§ **Data to use**:

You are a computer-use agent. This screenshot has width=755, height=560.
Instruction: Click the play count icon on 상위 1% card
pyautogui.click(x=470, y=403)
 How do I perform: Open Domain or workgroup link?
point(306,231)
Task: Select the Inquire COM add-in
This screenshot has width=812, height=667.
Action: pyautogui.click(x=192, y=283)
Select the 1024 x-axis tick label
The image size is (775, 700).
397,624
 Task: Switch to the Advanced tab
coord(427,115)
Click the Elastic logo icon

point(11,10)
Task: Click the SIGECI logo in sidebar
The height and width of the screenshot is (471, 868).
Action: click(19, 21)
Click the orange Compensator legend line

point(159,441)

==

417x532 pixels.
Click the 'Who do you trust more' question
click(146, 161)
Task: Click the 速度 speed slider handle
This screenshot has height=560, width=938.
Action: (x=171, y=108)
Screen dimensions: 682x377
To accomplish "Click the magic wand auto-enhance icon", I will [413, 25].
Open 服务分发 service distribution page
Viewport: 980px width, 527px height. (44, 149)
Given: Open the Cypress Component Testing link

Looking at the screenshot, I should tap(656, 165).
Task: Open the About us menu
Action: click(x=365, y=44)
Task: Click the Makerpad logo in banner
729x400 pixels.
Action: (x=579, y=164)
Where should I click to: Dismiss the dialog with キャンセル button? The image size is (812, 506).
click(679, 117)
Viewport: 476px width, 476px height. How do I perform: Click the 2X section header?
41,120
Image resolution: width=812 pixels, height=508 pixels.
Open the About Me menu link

---

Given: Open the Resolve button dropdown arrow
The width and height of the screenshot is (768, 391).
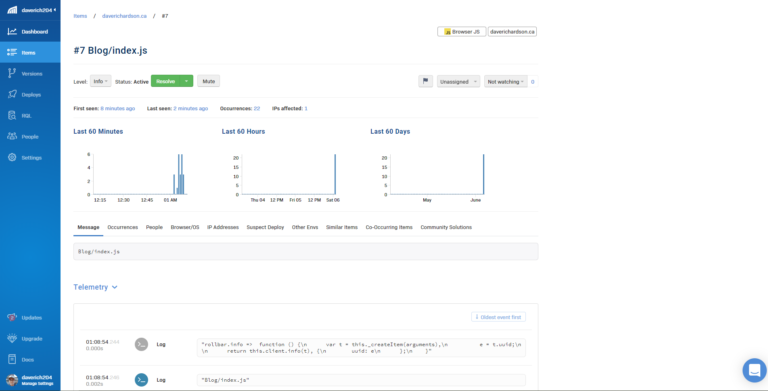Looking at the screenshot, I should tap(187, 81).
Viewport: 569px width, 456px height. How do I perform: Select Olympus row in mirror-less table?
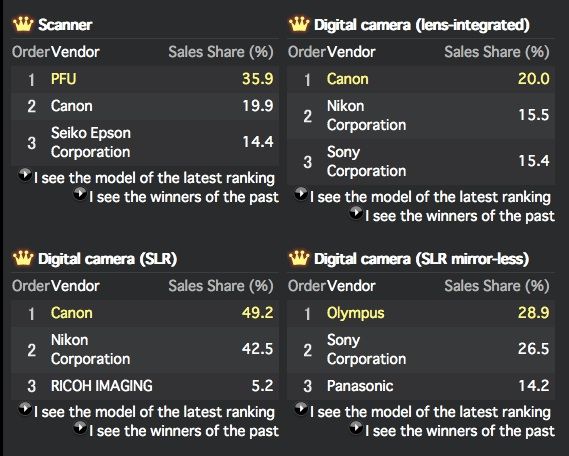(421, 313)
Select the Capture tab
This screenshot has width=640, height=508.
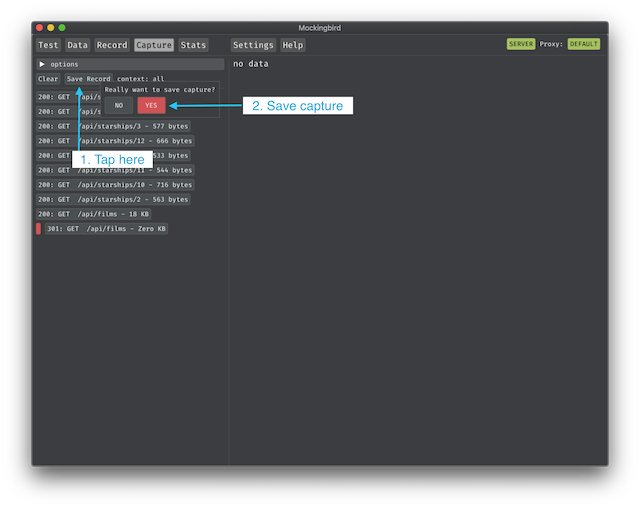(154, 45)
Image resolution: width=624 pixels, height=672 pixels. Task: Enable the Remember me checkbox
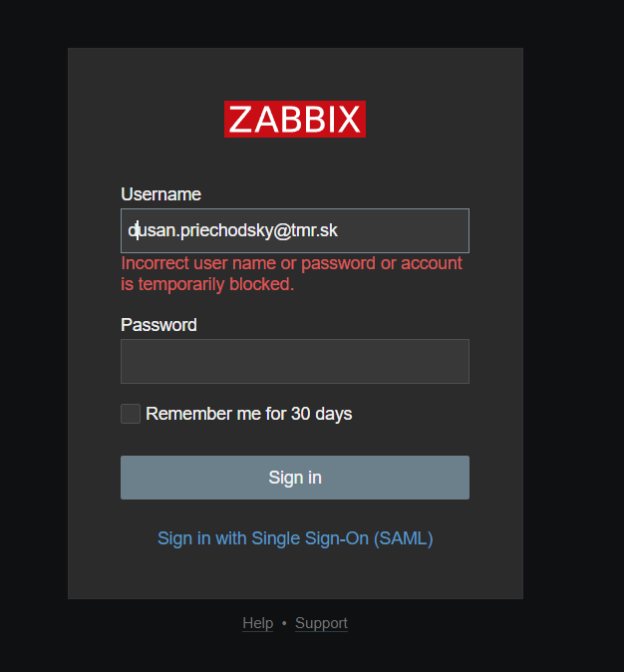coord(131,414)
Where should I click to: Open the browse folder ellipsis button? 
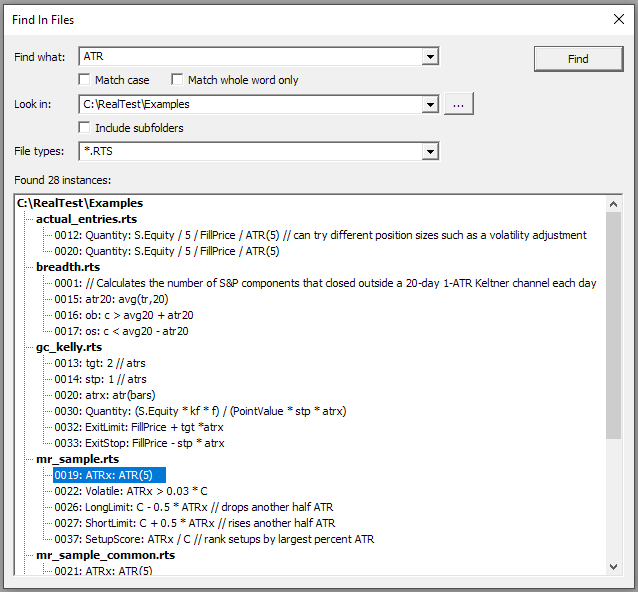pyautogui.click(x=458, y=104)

§ **Task to carry out**:
Taking the material above, extract exactly and only the lines from the line with "729x400 pixels." to the line with "Open the About Me menu link", inclusive of both.

§ **Task response**:
729x400 pixels.
Action: (x=579, y=164)
Where should I click to: Dismiss the dialog with キャンセル button? The image size is (812, 506).
click(679, 117)
Viewport: 476px width, 476px height. How do I perform: Click the 2X section header?
41,120
Image resolution: width=812 pixels, height=508 pixels.
Open the About Me menu link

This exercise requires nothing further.